Currently available flow controllers and flow pumps enable collection periods ranging from less than 1 hour to 7 days.

Samples collected in Summa canisters should be analyzed for VOCs in the laboratory using USEPA method TO-14 or TO-15 (Section 7.13.1). Methods TO-14 and TO-15 are similar. Method TO-15 offers additional target analytes over TO-14, however, and has largely replaced the latter. Both methods use gas chromatography-mass spectrometry (GC/MS) instruments and can be operated in full-scan or SIM mode. Full scan mode offers a broader range of target analytes and is typically less costly than SIM mode, but has higher detection levels. SIM mode provides extremely low detection levels. Consultation with the analytical laboratory can assist in determining the most appropriate analytical method for a given air sample. Samples collected on sorbent tubes or passive samplers are typically analyzed using USEPA methods TO-1, TO-2, or TO-17, with the latter most commonly selected (see Section 7.13).
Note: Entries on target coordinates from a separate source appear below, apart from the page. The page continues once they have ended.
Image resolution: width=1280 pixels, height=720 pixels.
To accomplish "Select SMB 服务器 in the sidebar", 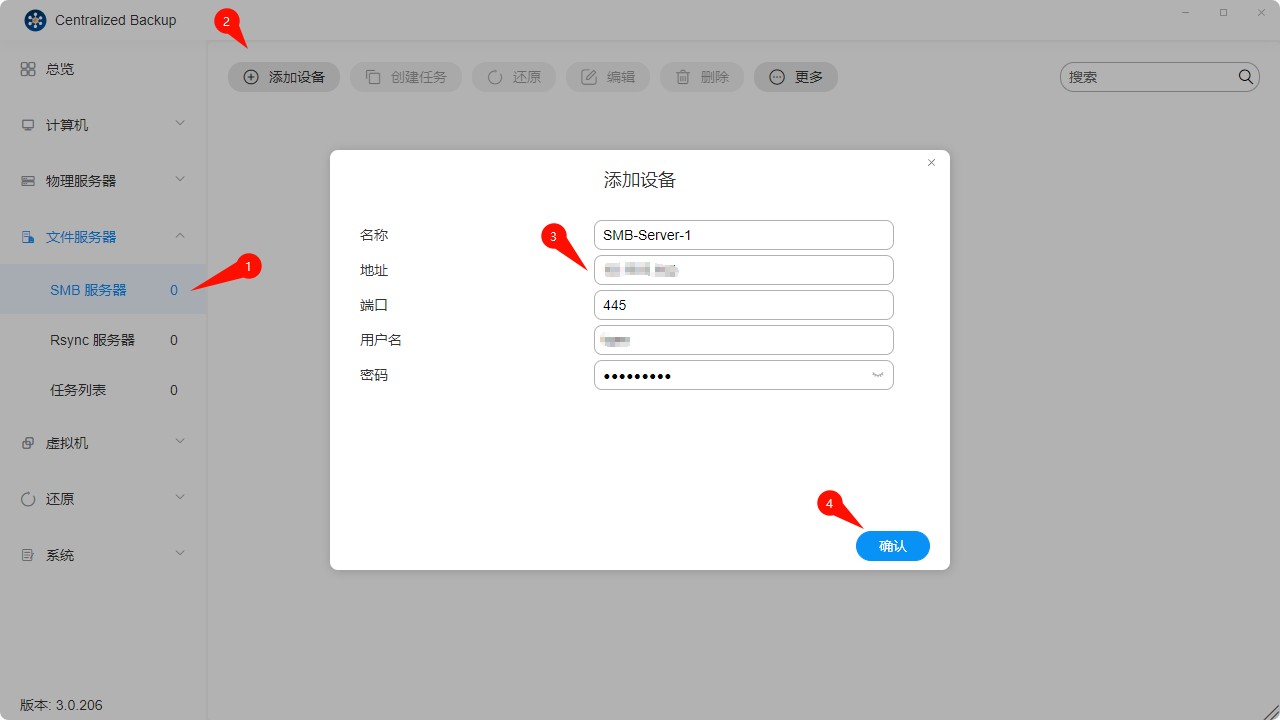I will 87,290.
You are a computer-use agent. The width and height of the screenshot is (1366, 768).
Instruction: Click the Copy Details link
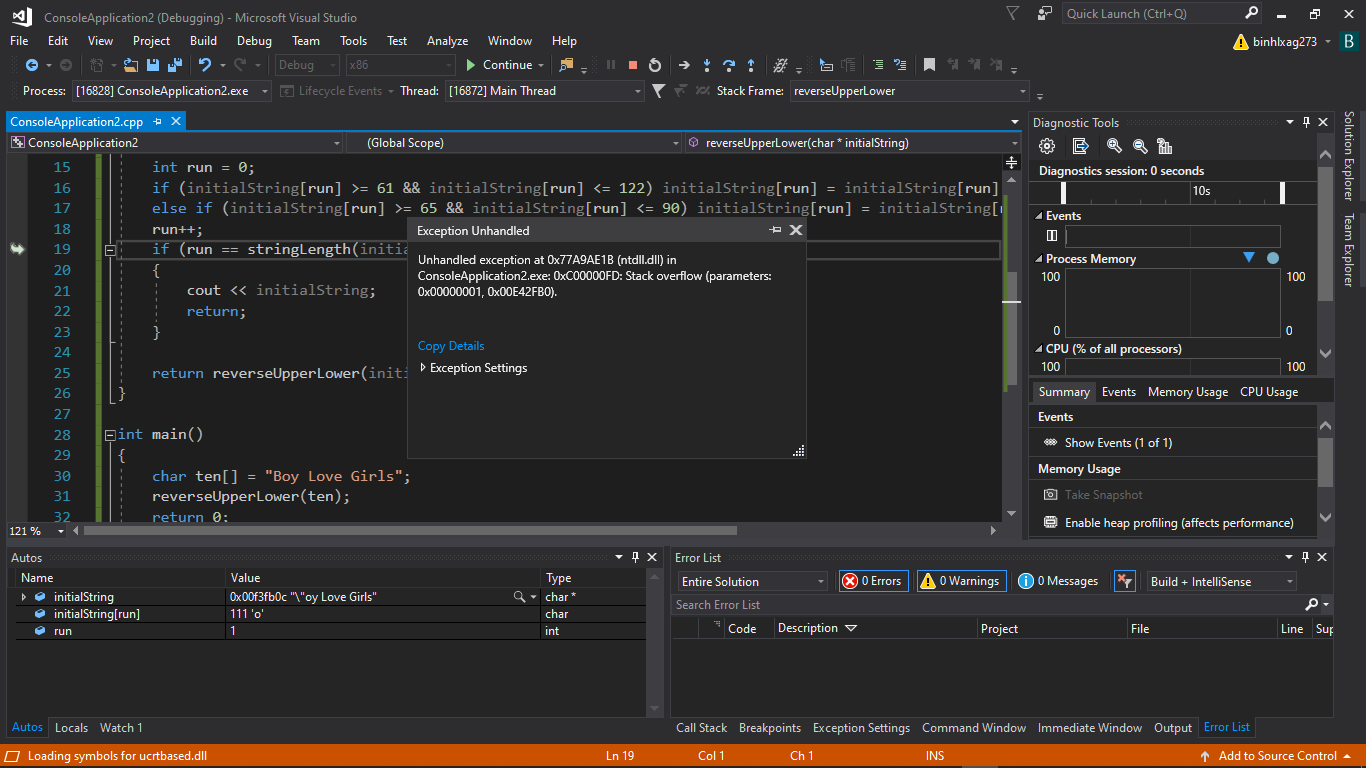[451, 346]
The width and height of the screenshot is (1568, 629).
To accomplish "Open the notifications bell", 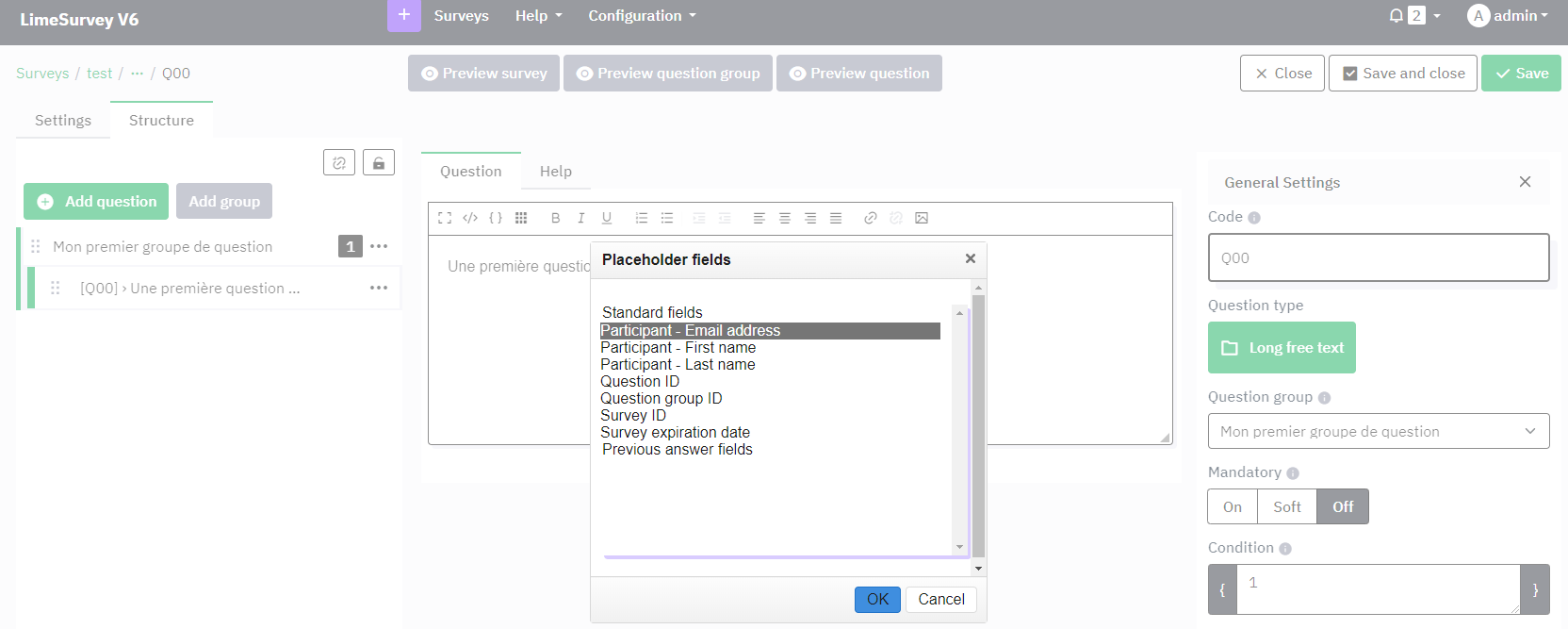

For vapor intrusion studies, the suite of VOCs targeted for Indoor and outdoor air samples should be identical to the suite targeted for soil vapor and identified in subslab soil vapor samples. Inclusion of additional VOCs can complicate the evaluation of impacts associated purely with vapor intrusion.

7.11.6 Indoor-Outdoor Air Sample Logs

A sample log should be maintained during indoor and outdoor air sampling. Information to be recorded can include:

  • Sample identification;
  • Names of sampling personnel;
  • Date and time of sample collection;
  • Weather conditions;
  • Building conditions (e.g., HVAC on/off, windows/doors opened or closed);
  • Sampling location;
  • Sampling height;
  • Sampling methods and devices;
  • Depending upon the method used, volume of air sampled;
  • If canisters are used, vacuum of canisters before and after sample collection;
  • Chain of custody protocols and records used to track samples from the sampling points to the laboratory.

General information for field notes and logs presented in Section 7.10.7 are also applicable for indoor and outdoor air sampling.